Eye of Witness: A Jerome Rothenberg Reader
Yesterday, Monday (September 16), was the official publication date for Eye of Witness: A Jerome Rothenberg Reader, co-edited with Heriberto Yépez & published by Black Widow Press (Joe Philips & Susan Wood) in Boston. I cannot wait to get my hands on a copy but meanwhile have to make do with JR’s words: “The design of the book follows the layout of my anthologies such as Poems for the Millennium & Technicians of the Sacred, which makes it different in format from other “readers” & a way of treating the range of works (poetry, prose, performance, plays, poetics, visual, verbal, & vocal, translations & variations) that I’ve been into over the last fifty years, even more. For further information you can check the Black Widow site at http://www.blackwidowpress.com/ or try your luck with SPD & Amazon, etc.”
Fifty years in the making, Eye of Witness is the culminating work of Jerome Rothenberg’s lifelong project, to construct a grand collage (R. Duncan) that brings together a wide range of poems and other language works (verbal, visual and vocal; on the page and in performance; as poem and as poetics) and in the process speaks to and of a larger humanity with which and to which the poet acts as conduit and witness. In his own words in summation: “Two final points: first, my pursuit of a kind of transcultural or global poetics: a poetry rooted in its place but capable of crossing borders and languages to become a virtual omni – poetics. And secondly that that move in its later stages explores a multivocal poetry of witness — the ubiquity of an I-as-speaking-subject that we all share — personal and transpersonal at once.”
“For us, [Jerome Rothenberg] played (and plays) the role Picasso and Braque did for the painters, and Leiris and Bataille later for the French poets: opening the sparkling world that comes when you crack open literature and see the primal gestures of oral energy and sudden imagery from which it all surges. Kabbalah, cave painting, Iroquois legend, Navajo chant, Hasidic tales, Central Asian epic, German avant-garde, immigrant histories — he summoned us to attend to the deep literature of which the ‘literary’ is only a sheen … He is a great figure, who stands above and beyond the schools and tendentiousnesses of poetics; he has given us, in his poetry, criticism, translation, anthologies, a body of work that exhibits what I suddenly realize is an ethical purity, a touchstone for the genuine.”

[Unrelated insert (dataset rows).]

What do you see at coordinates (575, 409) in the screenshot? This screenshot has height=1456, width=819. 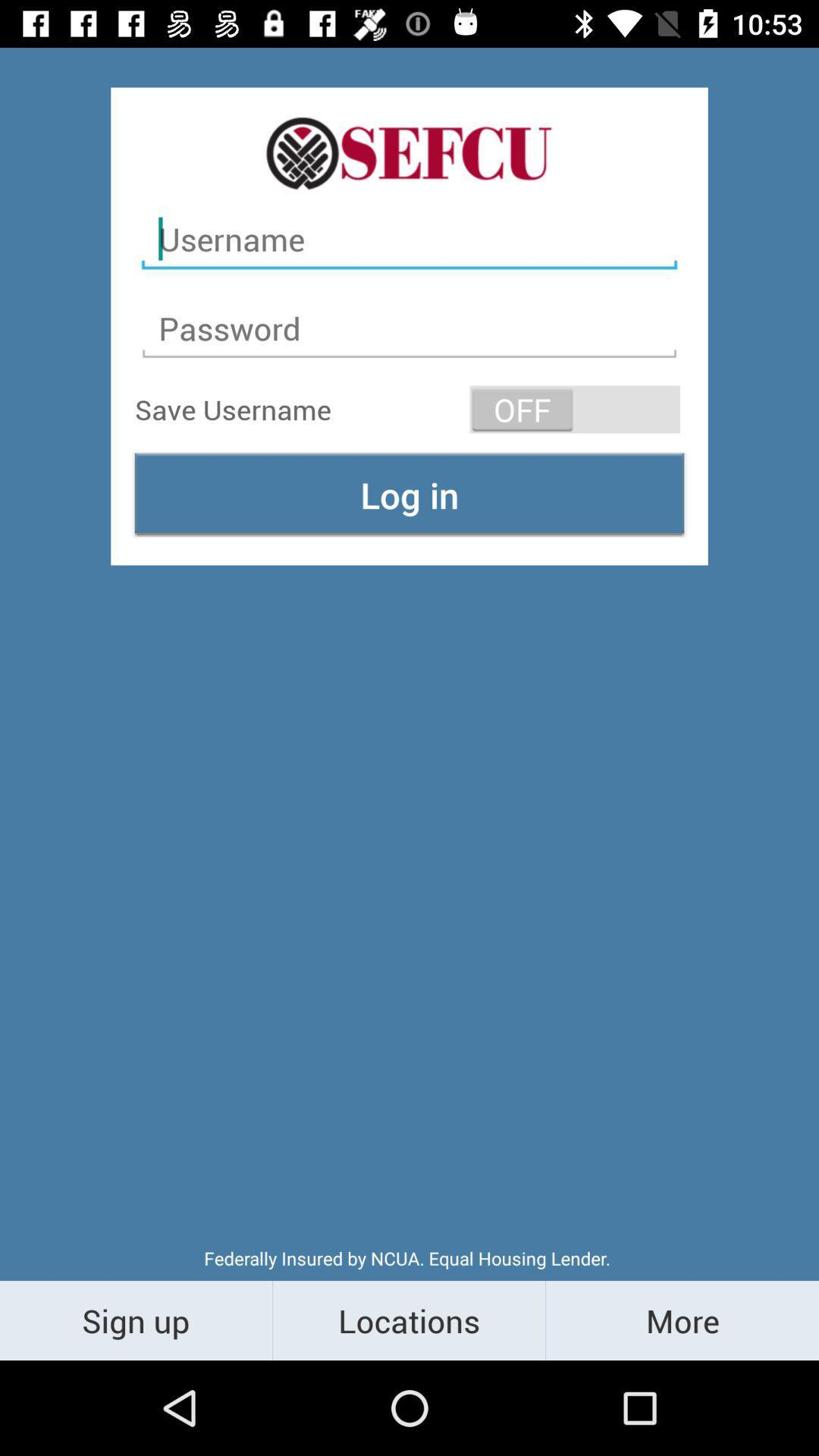 I see `the item above log in icon` at bounding box center [575, 409].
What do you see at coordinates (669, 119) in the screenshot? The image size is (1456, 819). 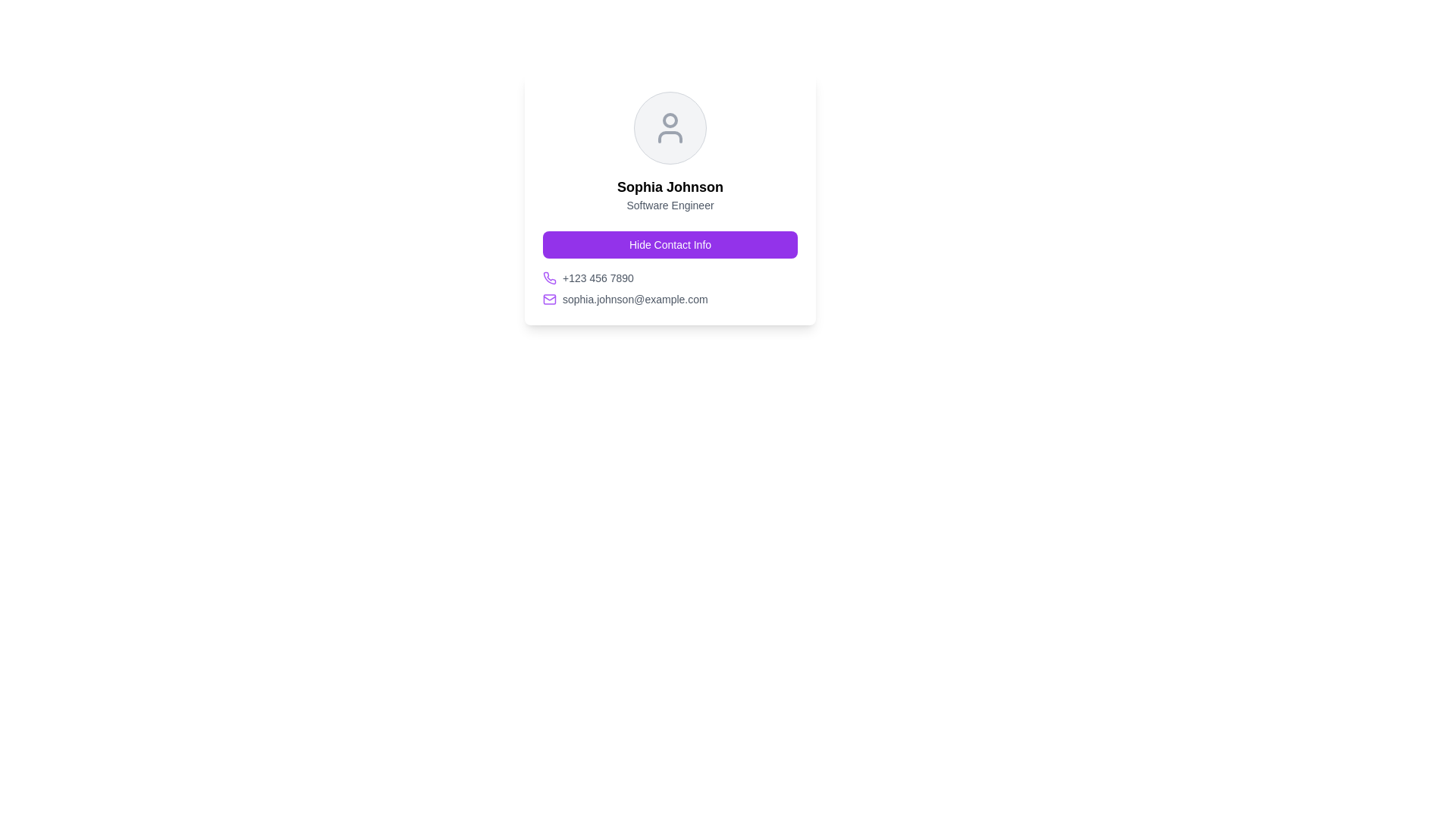 I see `the small SVG Circle representing the head of the user-profile icon, which is positioned at the center-top of the larger icon` at bounding box center [669, 119].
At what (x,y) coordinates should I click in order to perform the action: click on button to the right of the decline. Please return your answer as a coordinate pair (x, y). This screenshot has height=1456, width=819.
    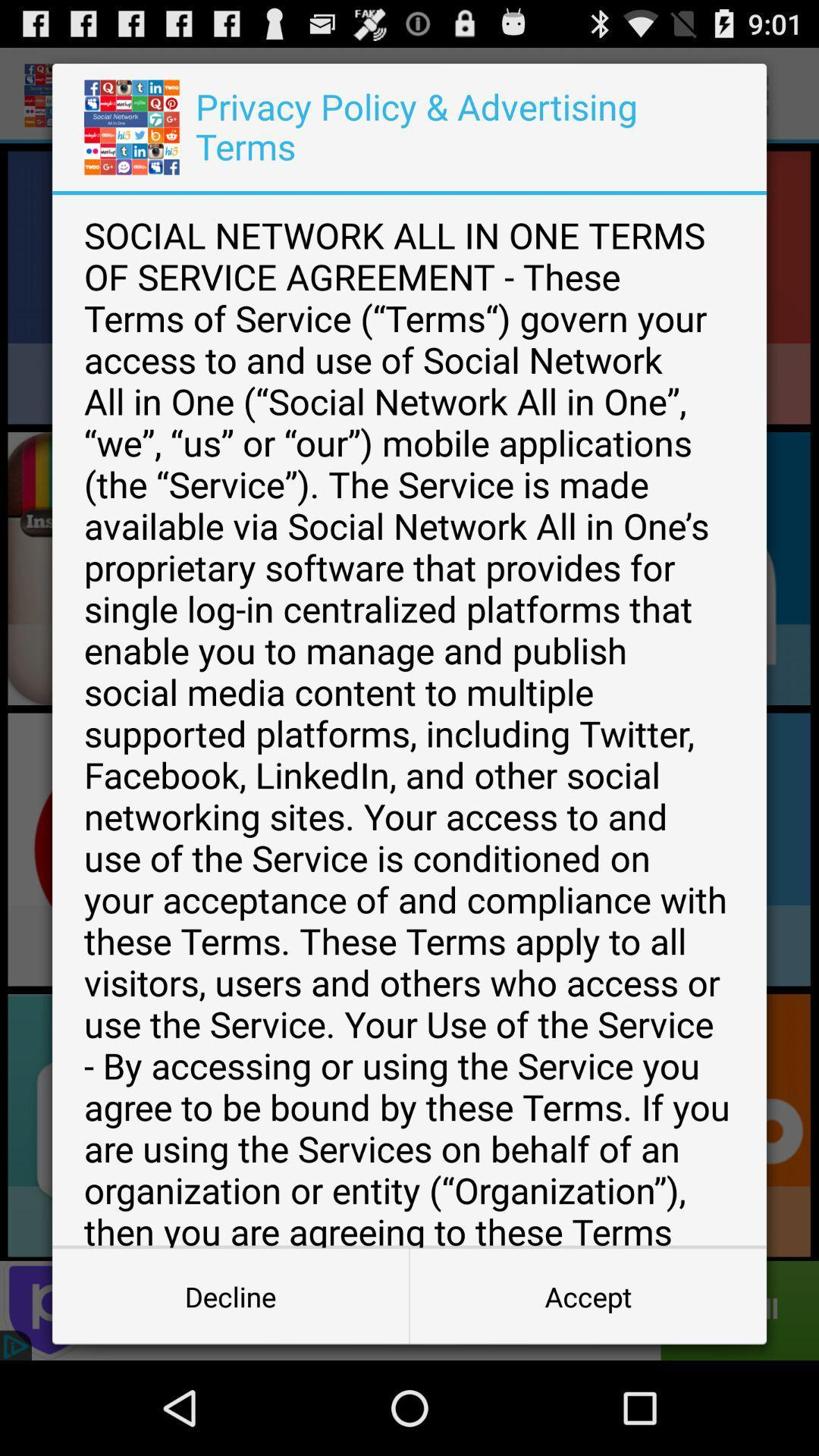
    Looking at the image, I should click on (587, 1295).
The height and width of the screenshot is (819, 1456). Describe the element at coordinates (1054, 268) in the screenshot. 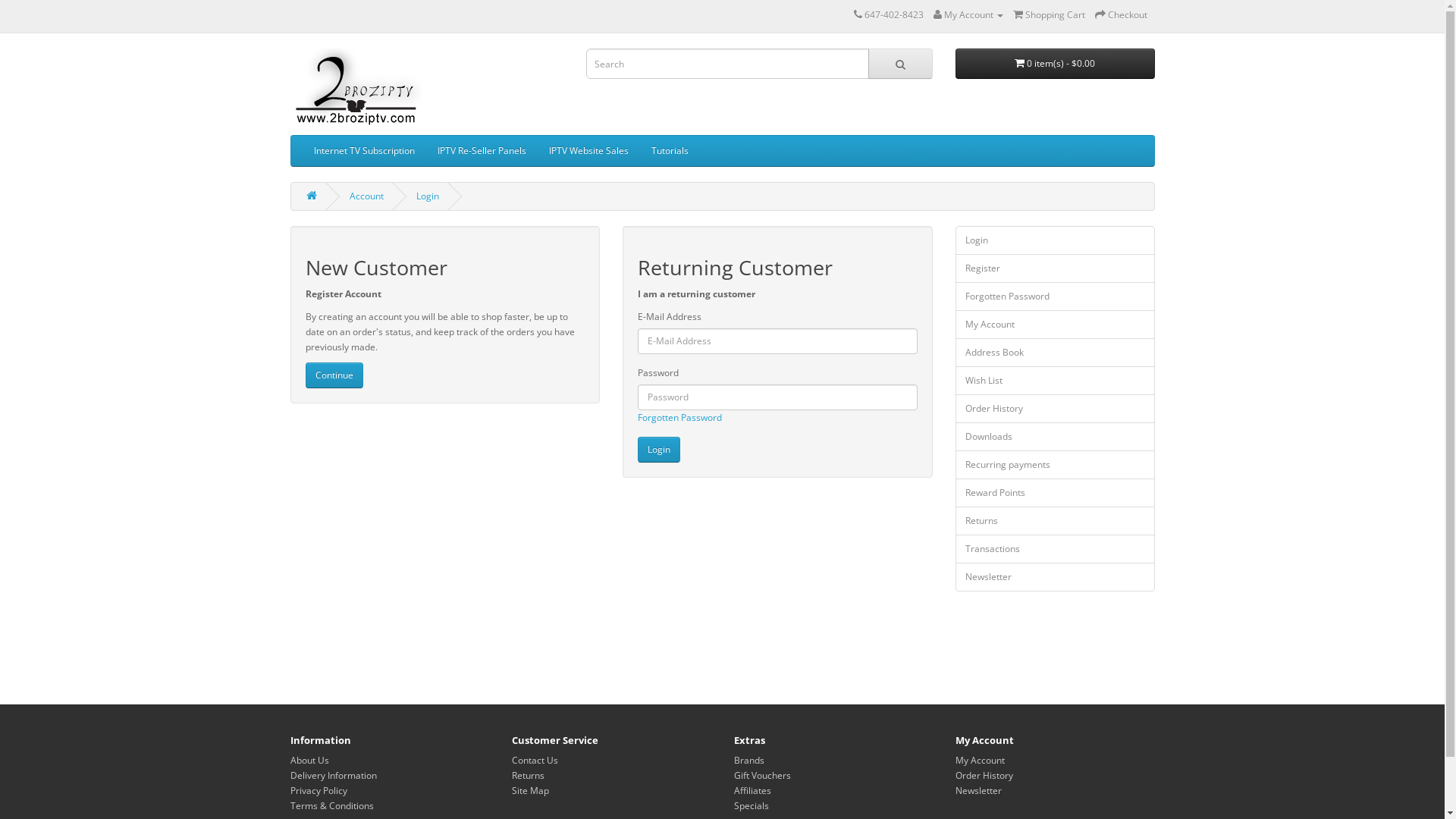

I see `'Register'` at that location.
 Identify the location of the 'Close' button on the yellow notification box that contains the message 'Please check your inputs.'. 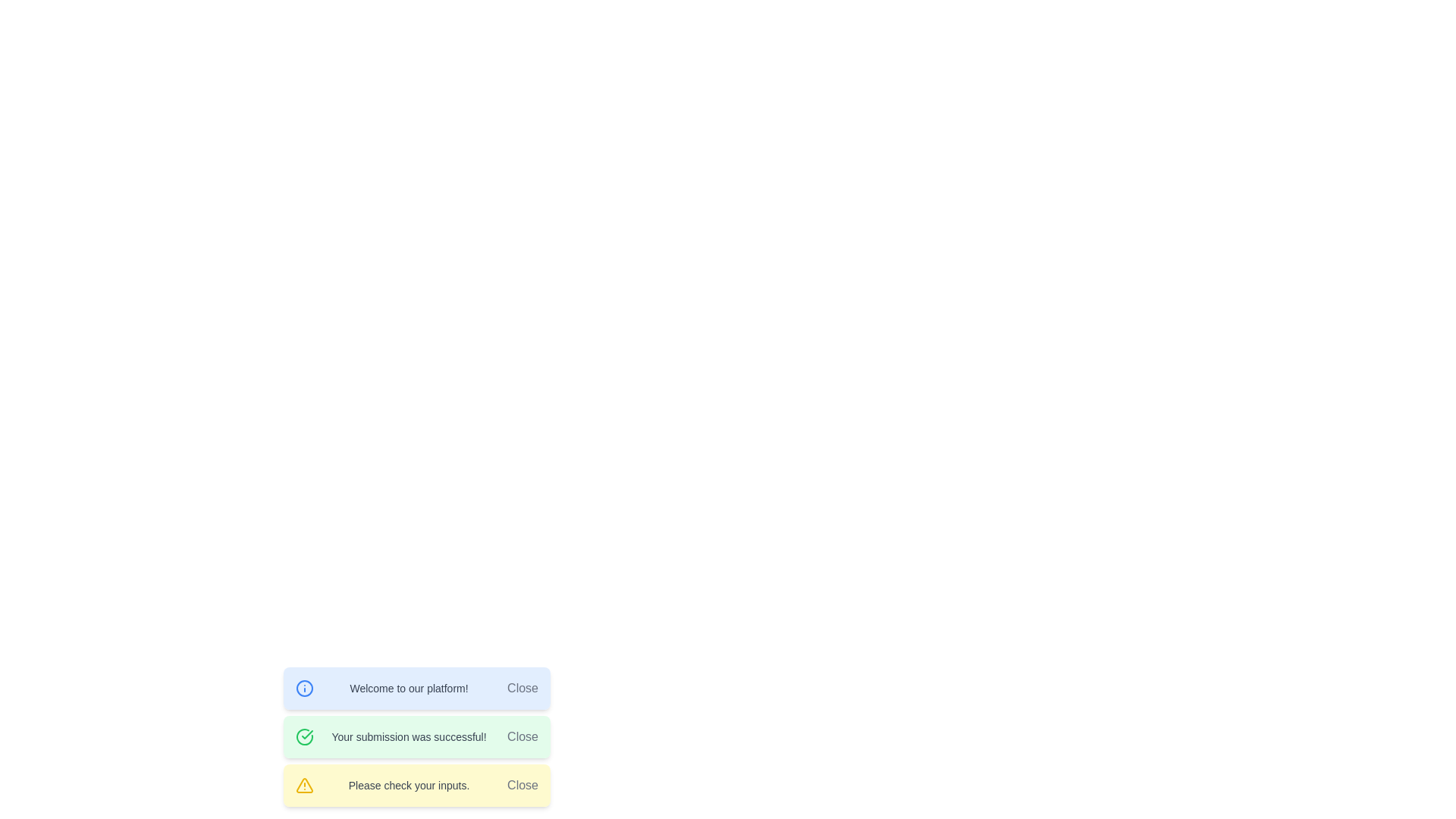
(417, 785).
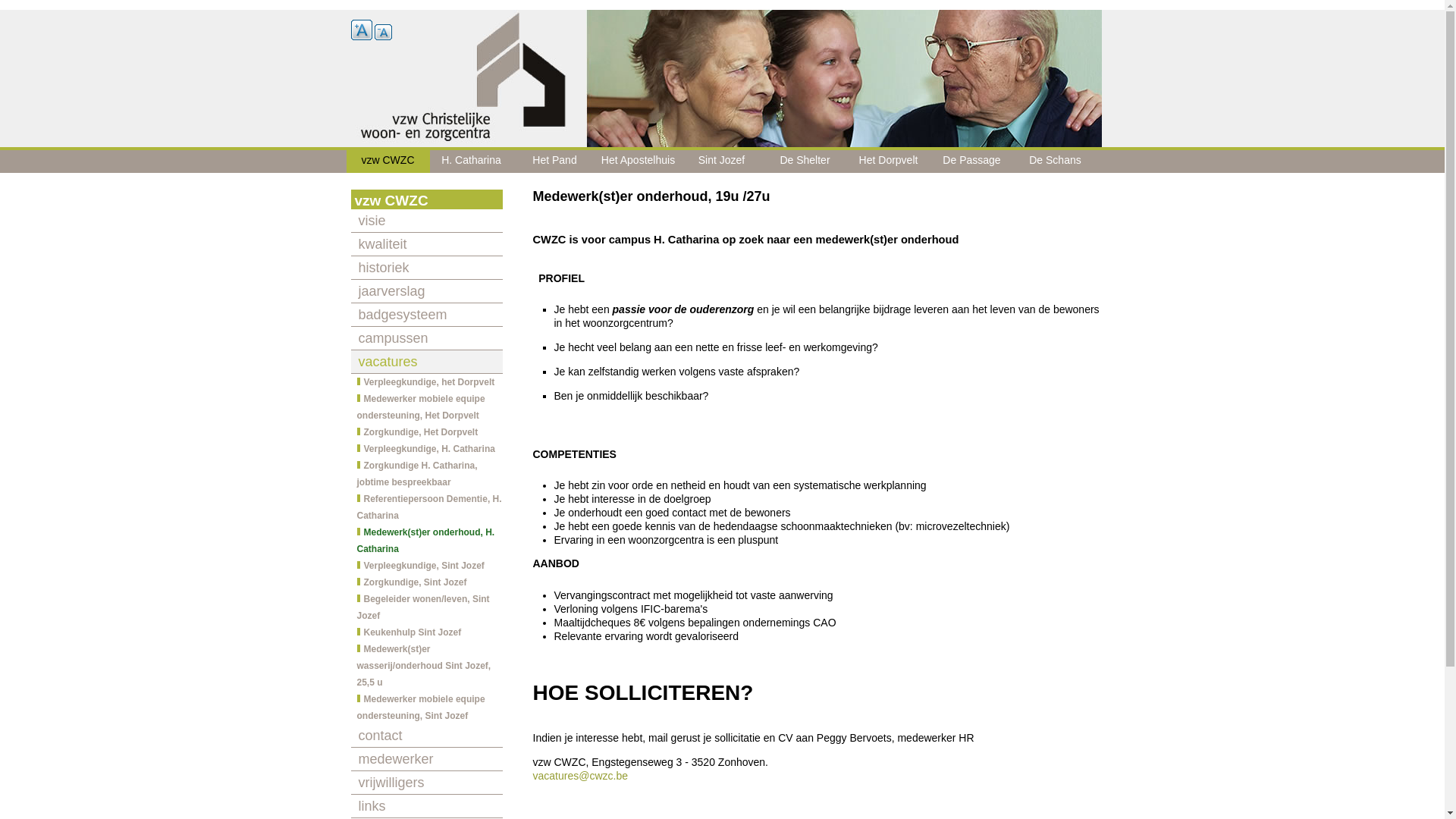  Describe the element at coordinates (425, 406) in the screenshot. I see `'Medewerker mobiele equipe ondersteuning, Het Dorpvelt'` at that location.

-Robert Kelly“Jerome Rothenberg has done as much as anyone over the past half century to shake up received ideas of what poems ought to be like, by demonstrating or suggesting an endless profusion of other pathways, other shapes, other stances, other contexts: as if to say that it is always possible to begin over, to invent new rules for the most ancient of games, not once but over and over. now to the rest of his poetry — a body of work still underrated, in part because his extraordinary work as editor and translator may at times have overshadowed it — is added this bonus: half a century of work … spilling out in profusion from … all the previous poetry and revealing multiple layers of exploration and invention. [His] is the book of a life, and the book of an era.”